- _Challenge_
Report every line in the rows below that contains the string "computer". Case matters.

* BEGIN Dataset records *

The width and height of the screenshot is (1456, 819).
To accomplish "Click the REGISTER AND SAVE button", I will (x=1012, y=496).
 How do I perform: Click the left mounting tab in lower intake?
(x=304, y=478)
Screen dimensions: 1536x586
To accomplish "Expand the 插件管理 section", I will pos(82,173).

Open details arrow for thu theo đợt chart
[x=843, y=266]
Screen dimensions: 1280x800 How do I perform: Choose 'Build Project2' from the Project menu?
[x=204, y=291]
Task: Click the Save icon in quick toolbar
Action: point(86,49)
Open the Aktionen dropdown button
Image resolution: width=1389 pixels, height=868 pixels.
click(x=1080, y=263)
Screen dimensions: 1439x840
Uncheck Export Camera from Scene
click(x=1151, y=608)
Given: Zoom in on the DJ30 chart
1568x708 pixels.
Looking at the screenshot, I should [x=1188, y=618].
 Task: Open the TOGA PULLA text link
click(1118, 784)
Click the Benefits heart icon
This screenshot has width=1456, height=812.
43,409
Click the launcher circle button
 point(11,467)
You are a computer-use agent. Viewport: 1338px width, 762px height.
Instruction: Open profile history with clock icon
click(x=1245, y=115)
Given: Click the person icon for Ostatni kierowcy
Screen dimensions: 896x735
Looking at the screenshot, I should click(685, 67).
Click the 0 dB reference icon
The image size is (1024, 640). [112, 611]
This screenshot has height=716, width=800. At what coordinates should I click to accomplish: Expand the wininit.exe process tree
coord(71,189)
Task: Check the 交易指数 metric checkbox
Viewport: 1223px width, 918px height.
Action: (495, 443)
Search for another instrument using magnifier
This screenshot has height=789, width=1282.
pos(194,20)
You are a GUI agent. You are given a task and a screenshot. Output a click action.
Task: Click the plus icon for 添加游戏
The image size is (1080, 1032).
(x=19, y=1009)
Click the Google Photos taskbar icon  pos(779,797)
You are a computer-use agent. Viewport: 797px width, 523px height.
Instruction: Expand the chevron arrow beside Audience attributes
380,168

* END Dataset records *

- _Task response_
You are a computer-use agent. Viewport: 1338px width, 762px height.
You are a computer-use agent. Viewport: 797px width, 523px height.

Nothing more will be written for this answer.